Images within the entries are to be omitted; the remainder must be reproduced exactly.

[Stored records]
● ● ● ● ● ● ●
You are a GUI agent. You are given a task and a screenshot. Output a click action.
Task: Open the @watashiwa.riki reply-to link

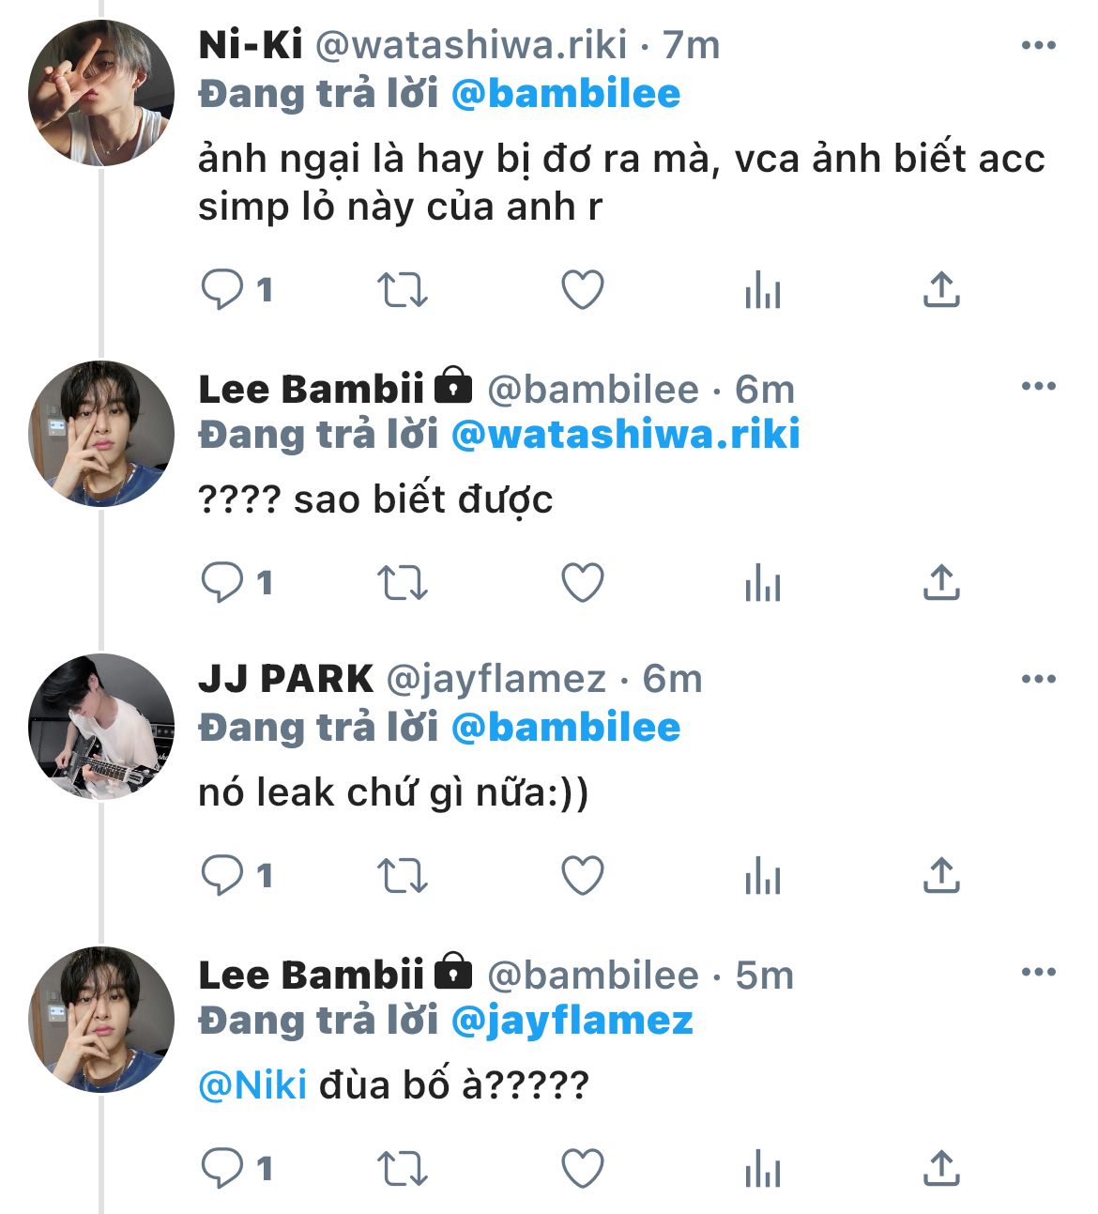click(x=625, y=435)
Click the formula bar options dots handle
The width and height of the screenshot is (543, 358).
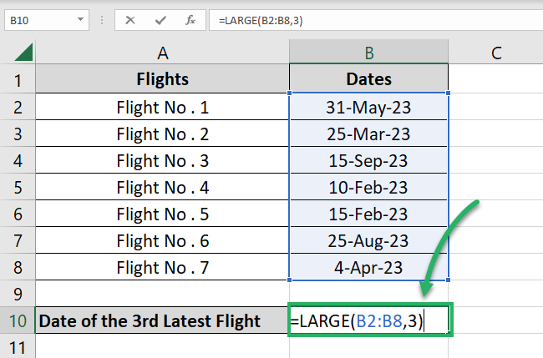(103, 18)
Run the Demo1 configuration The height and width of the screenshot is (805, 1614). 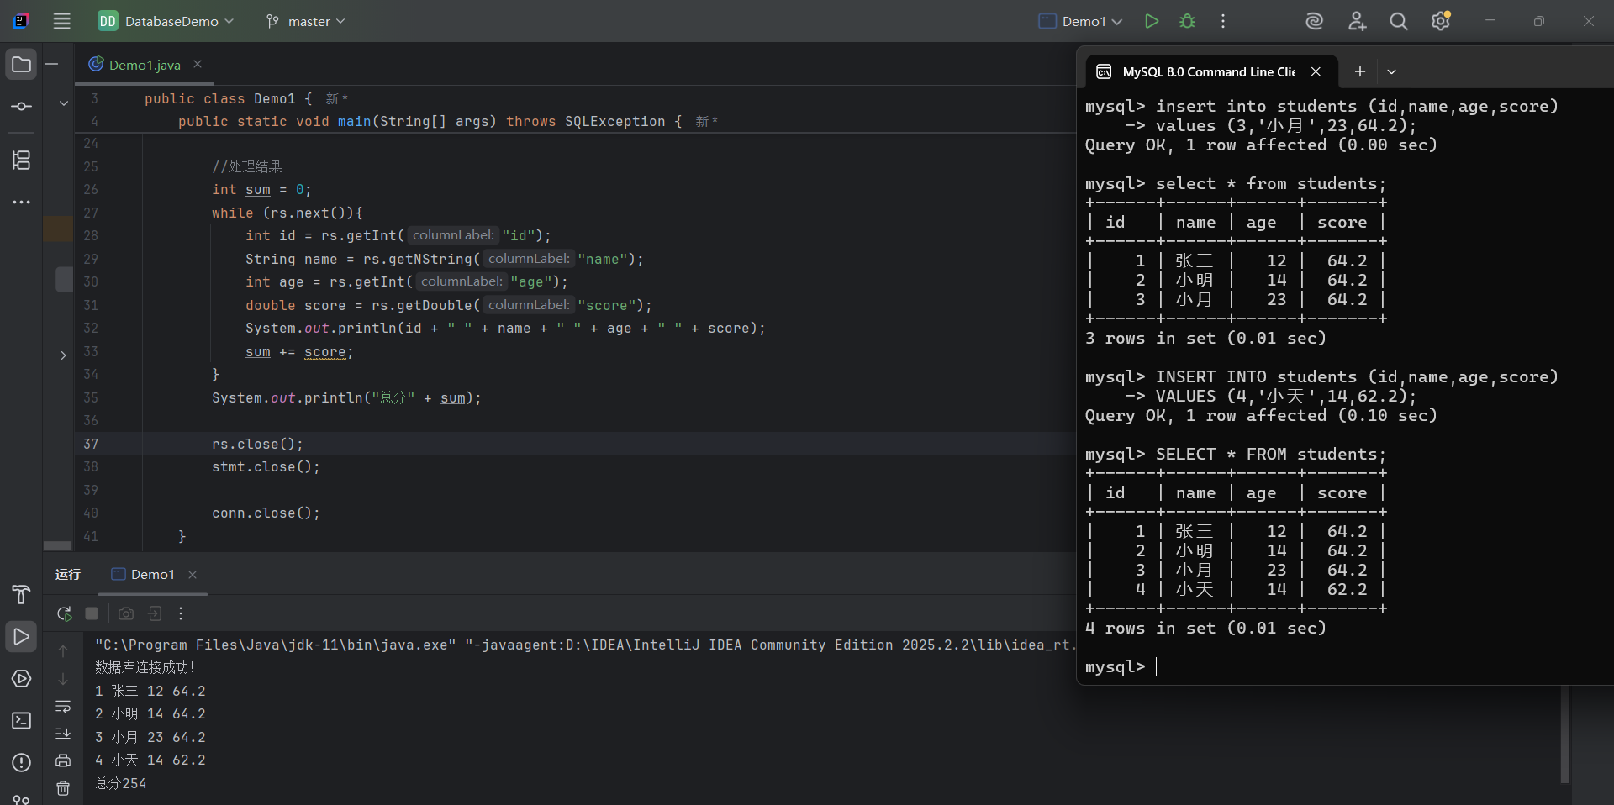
● ● ● ● ● ● ●
• FINISHED EXERCISE:
You are a GUI agent. You are given a task and a screenshot. Output a click action.
Task: Open the @watashiwa.riki reply-to link

click(x=625, y=435)
Click the formula bar options dots handle
The width and height of the screenshot is (543, 358).
(103, 18)
Run the Demo1 configuration The height and width of the screenshot is (805, 1614). 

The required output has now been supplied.